▸ TASK TO CARRY OUT: From the line that contains "Click the purple Monterey wallpaper disc" to the end of the records below, copy every line exactly. Both the first and last of these lines count.

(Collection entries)
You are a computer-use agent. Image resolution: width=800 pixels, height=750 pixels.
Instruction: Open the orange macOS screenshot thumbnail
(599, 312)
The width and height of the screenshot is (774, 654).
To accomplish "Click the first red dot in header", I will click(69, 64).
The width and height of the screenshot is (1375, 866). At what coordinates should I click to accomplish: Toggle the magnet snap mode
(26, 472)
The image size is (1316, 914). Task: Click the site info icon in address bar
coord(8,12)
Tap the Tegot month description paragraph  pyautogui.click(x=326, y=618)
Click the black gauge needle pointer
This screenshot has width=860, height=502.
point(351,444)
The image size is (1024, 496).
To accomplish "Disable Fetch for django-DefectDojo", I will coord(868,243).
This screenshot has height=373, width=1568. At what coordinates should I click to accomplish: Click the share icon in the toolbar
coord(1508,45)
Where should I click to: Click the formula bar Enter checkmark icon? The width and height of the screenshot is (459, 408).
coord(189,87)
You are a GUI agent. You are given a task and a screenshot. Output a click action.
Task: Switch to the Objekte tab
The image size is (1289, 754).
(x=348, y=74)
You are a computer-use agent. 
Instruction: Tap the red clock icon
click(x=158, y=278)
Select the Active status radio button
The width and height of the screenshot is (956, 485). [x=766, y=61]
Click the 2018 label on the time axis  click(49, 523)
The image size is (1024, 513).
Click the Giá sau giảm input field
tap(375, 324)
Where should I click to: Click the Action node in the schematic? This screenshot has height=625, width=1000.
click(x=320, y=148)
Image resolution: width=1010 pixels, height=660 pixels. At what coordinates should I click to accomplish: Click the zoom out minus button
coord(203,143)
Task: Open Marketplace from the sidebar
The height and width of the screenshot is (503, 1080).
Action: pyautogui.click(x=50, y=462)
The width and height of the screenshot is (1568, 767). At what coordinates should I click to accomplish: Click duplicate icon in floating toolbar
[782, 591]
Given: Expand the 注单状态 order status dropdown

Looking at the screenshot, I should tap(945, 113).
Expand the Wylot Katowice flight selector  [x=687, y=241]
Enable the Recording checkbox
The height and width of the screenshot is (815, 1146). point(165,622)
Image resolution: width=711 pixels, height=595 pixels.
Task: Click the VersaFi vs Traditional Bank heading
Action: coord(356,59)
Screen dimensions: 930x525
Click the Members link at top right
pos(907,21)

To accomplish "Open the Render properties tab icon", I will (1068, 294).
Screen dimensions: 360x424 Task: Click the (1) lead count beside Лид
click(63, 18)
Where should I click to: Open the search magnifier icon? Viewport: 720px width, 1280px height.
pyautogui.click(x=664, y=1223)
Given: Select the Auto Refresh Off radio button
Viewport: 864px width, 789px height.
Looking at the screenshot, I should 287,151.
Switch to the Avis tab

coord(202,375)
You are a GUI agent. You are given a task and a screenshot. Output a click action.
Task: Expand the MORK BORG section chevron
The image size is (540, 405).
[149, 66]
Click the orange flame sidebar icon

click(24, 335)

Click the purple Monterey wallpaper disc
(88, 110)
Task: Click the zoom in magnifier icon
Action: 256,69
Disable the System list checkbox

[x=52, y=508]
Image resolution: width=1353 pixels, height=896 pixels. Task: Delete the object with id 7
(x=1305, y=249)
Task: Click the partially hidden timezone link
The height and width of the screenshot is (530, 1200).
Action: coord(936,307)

▸ THE ANSWER:
Click the purple Monterey wallpaper disc
(88, 110)
Task: Click the zoom in magnifier icon
Action: 256,69
Disable the System list checkbox

[x=52, y=508]
Image resolution: width=1353 pixels, height=896 pixels. Task: Delete the object with id 7
(x=1305, y=249)
Task: Click the partially hidden timezone link
The height and width of the screenshot is (530, 1200).
Action: coord(936,307)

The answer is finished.